DIRECTIONS
After locating the line with "Instruction: Click 退出全屏 to exit fullscreen", set down that line and all the lines that follow it, unchanged, to the end of the records; omit the pictures.

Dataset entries

┌──

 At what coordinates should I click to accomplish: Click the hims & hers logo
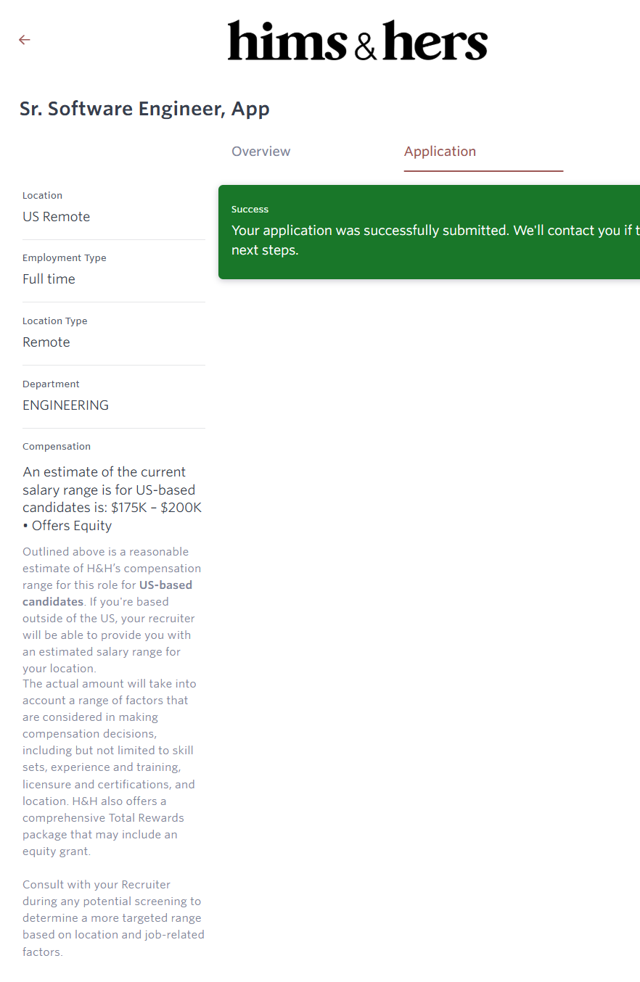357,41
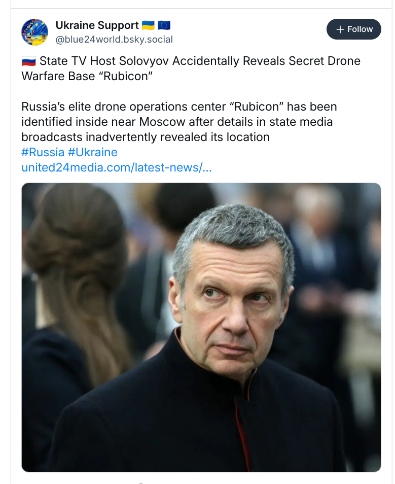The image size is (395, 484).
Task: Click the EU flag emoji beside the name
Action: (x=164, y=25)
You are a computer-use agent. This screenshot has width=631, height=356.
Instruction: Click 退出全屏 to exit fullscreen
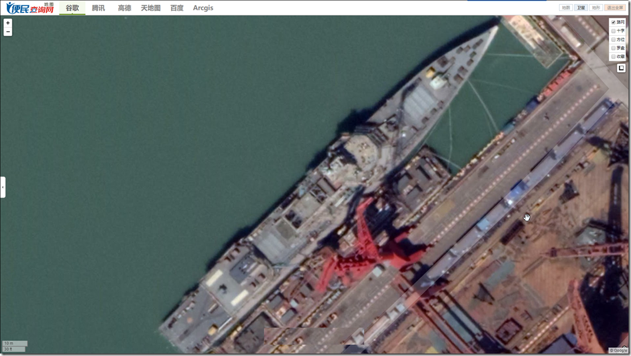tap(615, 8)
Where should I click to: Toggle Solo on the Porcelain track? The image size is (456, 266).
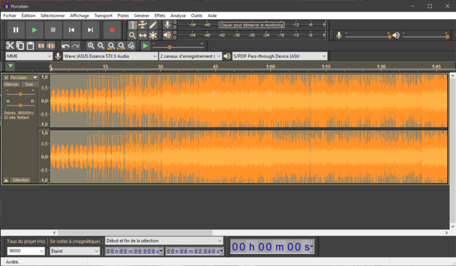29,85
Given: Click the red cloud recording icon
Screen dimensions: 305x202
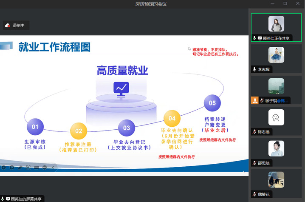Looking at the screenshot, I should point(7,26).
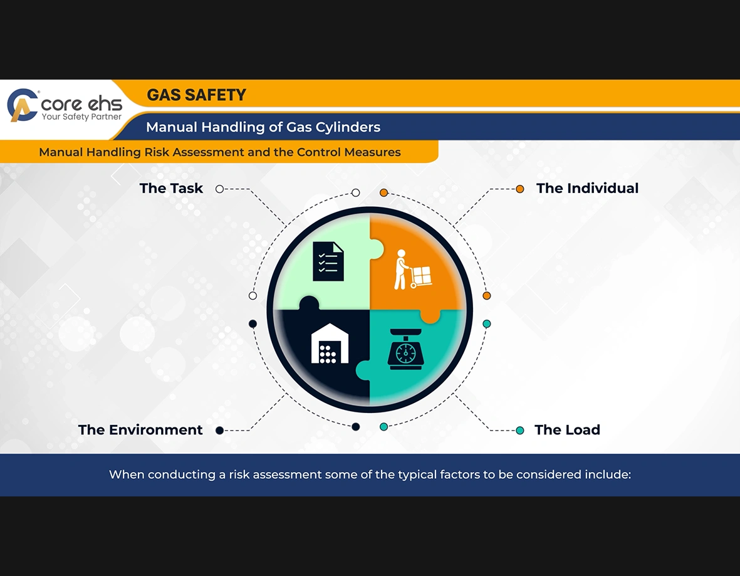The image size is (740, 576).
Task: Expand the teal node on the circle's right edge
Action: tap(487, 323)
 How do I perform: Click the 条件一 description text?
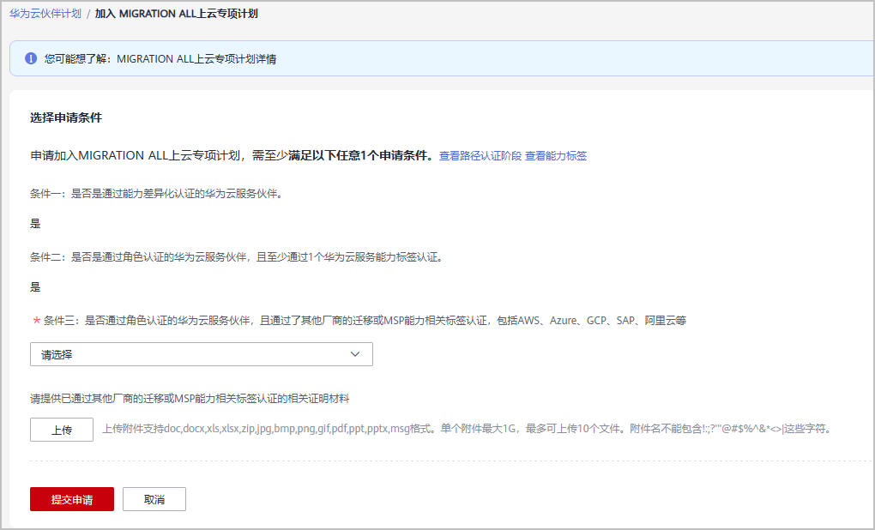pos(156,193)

└──

SOLUTION TO THE EXERCISE
Instruction: Click 退出全屏 to exit fullscreen
tap(615, 8)
Where should I click to: Toggle Solo on the Porcelain track? The image size is (456, 266).
29,85
Given: Click the red cloud recording icon
Screen dimensions: 305x202
Looking at the screenshot, I should point(7,26).
The image size is (740, 576).
Task: Expand the teal node on the circle's right edge
Action: tap(487, 323)
 How do I perform: Click the 条件一 description text?
pos(156,193)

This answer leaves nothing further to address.